Dataset items:
>>>

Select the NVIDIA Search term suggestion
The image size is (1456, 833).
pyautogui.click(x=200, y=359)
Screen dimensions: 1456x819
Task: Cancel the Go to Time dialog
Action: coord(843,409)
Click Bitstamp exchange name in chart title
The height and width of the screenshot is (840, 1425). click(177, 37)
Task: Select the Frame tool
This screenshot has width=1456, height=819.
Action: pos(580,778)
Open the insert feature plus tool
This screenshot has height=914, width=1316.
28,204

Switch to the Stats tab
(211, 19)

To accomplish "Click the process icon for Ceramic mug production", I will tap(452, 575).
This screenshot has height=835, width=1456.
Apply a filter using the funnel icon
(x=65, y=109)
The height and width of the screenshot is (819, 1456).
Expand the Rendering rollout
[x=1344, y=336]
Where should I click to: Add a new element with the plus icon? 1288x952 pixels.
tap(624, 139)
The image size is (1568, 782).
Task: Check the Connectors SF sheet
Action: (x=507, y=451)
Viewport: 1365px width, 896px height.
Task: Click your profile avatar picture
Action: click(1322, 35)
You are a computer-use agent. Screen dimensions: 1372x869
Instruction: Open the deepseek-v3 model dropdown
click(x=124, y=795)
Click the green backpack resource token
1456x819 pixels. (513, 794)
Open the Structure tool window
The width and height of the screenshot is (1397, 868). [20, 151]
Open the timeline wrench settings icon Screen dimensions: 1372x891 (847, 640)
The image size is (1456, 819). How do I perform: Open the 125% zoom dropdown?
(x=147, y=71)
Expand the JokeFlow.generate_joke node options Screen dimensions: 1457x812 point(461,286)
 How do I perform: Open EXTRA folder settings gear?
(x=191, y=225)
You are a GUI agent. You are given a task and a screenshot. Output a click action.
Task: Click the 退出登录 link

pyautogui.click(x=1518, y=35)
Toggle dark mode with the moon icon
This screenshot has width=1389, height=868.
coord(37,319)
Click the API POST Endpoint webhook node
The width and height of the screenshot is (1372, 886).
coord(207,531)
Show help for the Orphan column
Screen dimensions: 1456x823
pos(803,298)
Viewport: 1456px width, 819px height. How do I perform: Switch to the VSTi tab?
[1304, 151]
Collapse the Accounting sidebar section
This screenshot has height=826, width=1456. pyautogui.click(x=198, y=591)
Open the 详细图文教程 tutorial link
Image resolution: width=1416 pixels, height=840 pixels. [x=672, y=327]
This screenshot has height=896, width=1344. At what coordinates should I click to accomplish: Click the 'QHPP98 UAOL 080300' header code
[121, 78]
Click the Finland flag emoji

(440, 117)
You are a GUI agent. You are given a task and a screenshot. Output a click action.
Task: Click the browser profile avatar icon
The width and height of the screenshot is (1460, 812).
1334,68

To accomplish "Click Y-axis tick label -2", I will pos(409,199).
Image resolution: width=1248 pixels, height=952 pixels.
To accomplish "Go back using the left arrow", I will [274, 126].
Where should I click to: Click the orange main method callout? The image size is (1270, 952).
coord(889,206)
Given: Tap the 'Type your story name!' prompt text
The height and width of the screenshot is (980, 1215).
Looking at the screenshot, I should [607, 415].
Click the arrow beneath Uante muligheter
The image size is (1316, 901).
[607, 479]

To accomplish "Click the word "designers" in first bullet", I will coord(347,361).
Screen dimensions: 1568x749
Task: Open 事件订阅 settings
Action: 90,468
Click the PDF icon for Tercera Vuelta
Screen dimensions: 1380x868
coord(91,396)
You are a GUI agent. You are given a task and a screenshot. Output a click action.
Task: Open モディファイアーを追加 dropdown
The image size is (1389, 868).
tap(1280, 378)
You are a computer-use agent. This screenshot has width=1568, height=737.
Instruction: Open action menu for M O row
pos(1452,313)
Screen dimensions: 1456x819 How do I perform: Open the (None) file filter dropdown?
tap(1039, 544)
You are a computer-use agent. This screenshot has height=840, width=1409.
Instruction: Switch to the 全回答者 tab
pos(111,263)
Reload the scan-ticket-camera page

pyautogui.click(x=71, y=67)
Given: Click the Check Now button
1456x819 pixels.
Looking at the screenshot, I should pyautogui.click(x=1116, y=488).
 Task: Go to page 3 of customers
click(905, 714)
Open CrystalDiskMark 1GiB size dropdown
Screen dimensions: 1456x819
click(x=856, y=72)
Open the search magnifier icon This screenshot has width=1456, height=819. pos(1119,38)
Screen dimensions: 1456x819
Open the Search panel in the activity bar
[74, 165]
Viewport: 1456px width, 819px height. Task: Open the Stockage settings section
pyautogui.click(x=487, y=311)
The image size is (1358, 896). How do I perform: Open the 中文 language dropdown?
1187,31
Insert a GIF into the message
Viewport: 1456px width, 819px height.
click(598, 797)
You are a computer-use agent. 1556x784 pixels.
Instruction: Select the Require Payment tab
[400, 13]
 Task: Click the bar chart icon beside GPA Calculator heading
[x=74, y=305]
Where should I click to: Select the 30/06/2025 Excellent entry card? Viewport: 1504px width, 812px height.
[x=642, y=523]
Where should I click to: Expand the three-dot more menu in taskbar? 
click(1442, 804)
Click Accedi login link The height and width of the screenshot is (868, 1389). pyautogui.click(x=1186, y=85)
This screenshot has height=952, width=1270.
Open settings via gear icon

<<<

* _What is required_: Starting at the line that has "Expand the Rendering rollout" in the records above, restate word for word every line until the one that has "You are a computer-use agent. Screen", and include that one as well.

* _Solution for this task_:
Expand the Rendering rollout
[x=1344, y=336]
Where should I click to: Add a new element with the plus icon? 1288x952 pixels.
tap(624, 139)
The image size is (1568, 782).
Task: Check the Connectors SF sheet
Action: (x=507, y=451)
Viewport: 1365px width, 896px height.
Task: Click your profile avatar picture
Action: click(1322, 35)
You are a computer-use agent. Screen dimensions: 1372x869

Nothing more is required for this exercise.